• Document passage:
══════════
All of lore.kernel.org
 help / color / mirror / Atom feed
From: Patrick Steinhardt <ps@pks.im>
To: Taylor Blau <me@ttaylorr.com>
Cc: git@vger.kernel.org, Junio C Hamano <gitster@pobox.com>,
	Jeff King <peff@peff.net>,
	Jonathan Tan <jonathantanmy@google.com>
Subject: Re: [PATCH 2/2] builtin/repack.c: implement support for `--cruft-max-size`
Date: Fri, 8 Sep 2023 13:21:44 +0200	[thread overview]
Message-ID: <ZPsDyKOa76Mxb9u-@tanuki> (raw)
In-Reply-To: <7e4e42e1aacf2111f04a933c0725a8c81769f8d6.1694123506.git.me@ttaylorr.com>

[-- Attachment #1: Type: text/plain, Size: 6905 bytes --]

On Thu, Sep 07, 2023 at 05:52:04PM -0400, Taylor Blau wrote:
[snip]
> @@ -125,17 +133,39 @@ static void mark_packs_for_deletion_1(struct string_list *names,
>  		if (len < hexsz)
>  			continue;
>  		sha1 = item->string + len - hexsz;
> -		/*
> -		 * Mark this pack for deletion, which ensures that this
> -		 * pack won't be included in a MIDX (if `--write-midx`
> -		 * was given) and that we will actually delete this pack
> -		 * (if `-d` was given).
> -		 */
> -		if (!string_list_has_string(names, sha1))
> -			item->util = (void*)1;
> +
> +		if (pack_is_retained(item)) {
> +			item->util = NULL;
> +		} else if (!string_list_has_string(names, sha1)) {
> +			/*
> +			 * Mark this pack for deletion, which ensures
> +			 * that this pack won't be included in a MIDX
> +			 * (if `--write-midx` was given) and that we
> +			 * will actually delete this pack (if `-d` was
> +			 * given).
══════════
• Records provided:
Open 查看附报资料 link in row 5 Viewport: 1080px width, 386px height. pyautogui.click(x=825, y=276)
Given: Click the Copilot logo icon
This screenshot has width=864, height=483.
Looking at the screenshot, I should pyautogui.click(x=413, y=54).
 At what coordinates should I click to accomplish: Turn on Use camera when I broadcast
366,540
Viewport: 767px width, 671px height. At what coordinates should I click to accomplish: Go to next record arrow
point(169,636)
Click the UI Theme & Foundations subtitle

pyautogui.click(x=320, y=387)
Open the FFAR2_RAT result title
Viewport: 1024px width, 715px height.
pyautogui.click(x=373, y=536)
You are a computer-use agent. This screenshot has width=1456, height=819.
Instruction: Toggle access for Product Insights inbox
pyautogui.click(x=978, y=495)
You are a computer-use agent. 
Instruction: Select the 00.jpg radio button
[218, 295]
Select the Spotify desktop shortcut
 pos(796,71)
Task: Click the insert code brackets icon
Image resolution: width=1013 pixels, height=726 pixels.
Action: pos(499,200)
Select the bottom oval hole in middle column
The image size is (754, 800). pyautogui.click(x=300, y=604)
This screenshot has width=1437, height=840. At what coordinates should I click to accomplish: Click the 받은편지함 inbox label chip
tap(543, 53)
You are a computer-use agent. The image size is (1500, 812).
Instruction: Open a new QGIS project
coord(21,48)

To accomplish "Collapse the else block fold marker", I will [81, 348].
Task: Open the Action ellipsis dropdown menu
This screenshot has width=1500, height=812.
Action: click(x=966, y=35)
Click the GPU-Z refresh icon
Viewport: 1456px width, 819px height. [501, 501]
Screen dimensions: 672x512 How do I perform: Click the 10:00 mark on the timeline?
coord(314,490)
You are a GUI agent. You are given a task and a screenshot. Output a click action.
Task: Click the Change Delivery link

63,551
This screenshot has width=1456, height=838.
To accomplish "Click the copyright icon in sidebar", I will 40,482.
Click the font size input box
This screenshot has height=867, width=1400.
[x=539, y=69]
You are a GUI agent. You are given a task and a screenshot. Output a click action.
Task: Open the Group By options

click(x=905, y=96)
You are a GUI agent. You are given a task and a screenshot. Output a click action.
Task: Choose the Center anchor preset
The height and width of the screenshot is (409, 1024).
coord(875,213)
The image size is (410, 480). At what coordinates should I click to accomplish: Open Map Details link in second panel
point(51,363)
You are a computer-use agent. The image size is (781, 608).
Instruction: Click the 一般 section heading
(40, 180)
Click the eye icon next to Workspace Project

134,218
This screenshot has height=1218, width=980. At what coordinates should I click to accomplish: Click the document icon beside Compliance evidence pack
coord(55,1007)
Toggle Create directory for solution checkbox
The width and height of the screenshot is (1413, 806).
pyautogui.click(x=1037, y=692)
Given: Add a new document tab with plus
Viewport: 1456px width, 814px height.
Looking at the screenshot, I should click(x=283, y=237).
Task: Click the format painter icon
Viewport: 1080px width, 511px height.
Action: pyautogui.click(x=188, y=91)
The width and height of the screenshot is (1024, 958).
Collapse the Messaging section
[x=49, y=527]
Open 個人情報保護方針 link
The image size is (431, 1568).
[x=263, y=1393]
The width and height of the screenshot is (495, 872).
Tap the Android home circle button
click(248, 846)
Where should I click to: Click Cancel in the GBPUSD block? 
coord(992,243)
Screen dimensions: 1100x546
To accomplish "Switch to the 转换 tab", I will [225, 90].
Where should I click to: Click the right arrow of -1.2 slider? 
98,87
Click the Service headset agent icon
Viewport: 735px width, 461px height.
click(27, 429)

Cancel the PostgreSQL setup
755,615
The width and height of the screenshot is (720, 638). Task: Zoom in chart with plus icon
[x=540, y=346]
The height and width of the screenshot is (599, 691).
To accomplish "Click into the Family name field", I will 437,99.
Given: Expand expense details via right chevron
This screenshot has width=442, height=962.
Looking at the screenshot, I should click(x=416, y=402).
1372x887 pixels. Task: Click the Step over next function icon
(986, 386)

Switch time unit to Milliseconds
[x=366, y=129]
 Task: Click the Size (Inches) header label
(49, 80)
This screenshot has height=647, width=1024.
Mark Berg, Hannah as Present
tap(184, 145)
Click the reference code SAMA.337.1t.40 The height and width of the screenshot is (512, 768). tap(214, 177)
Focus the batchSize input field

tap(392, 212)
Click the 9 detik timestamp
══════════
• Written exercise: Can you repeat the patch review message starting with "On Thu, Sep" and going on through "(len < hexsz)", swapping "hexsz" for "hex_len"?

• Written response:
On Thu, Sep 07, 2023 at 05:52:04PM -0400, Taylor Blau wrote:
[snip]
> @@ -125,17 +133,39 @@ static void mark_packs_for_deletion_1(struct string_list *names,
>  		if (len < hex_len)